* WHAT IS NEEDED *
For the entries presented below, indicate the number of lines that include the word "height", adding nothing else.

* SUPPLIED DATA *

____

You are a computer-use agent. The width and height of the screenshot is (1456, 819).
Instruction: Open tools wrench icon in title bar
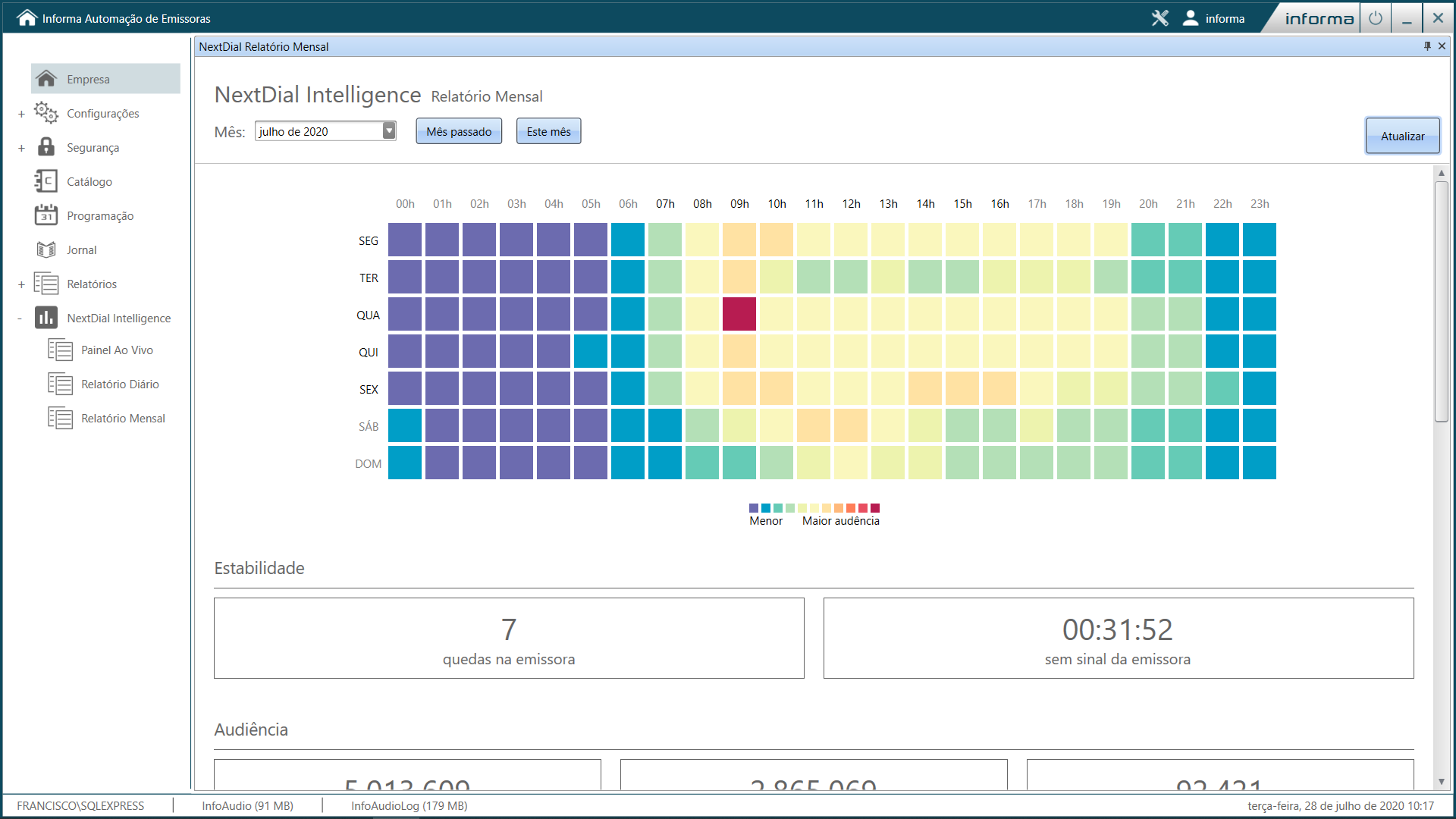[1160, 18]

____

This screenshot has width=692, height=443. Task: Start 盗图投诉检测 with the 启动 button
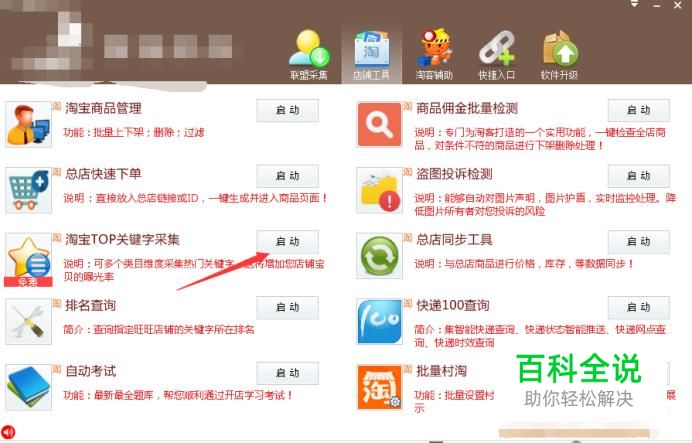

____

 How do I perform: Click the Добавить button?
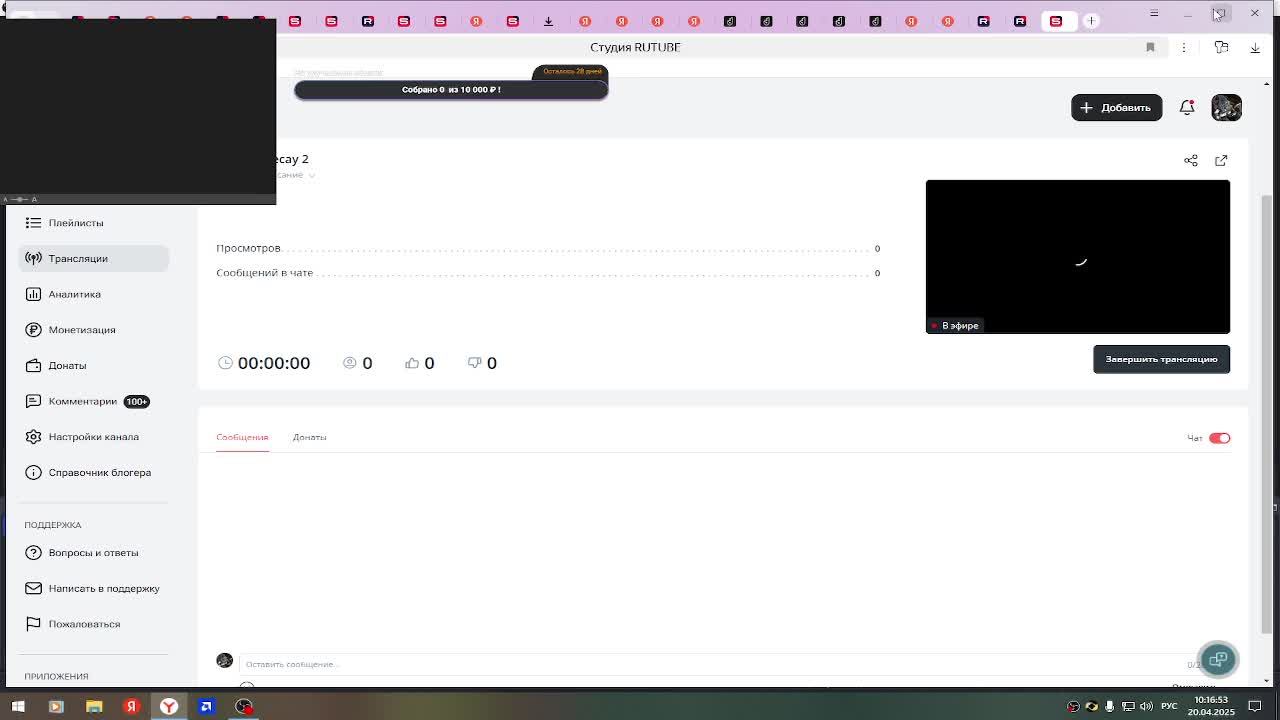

____

* TASK OUTPUT *
2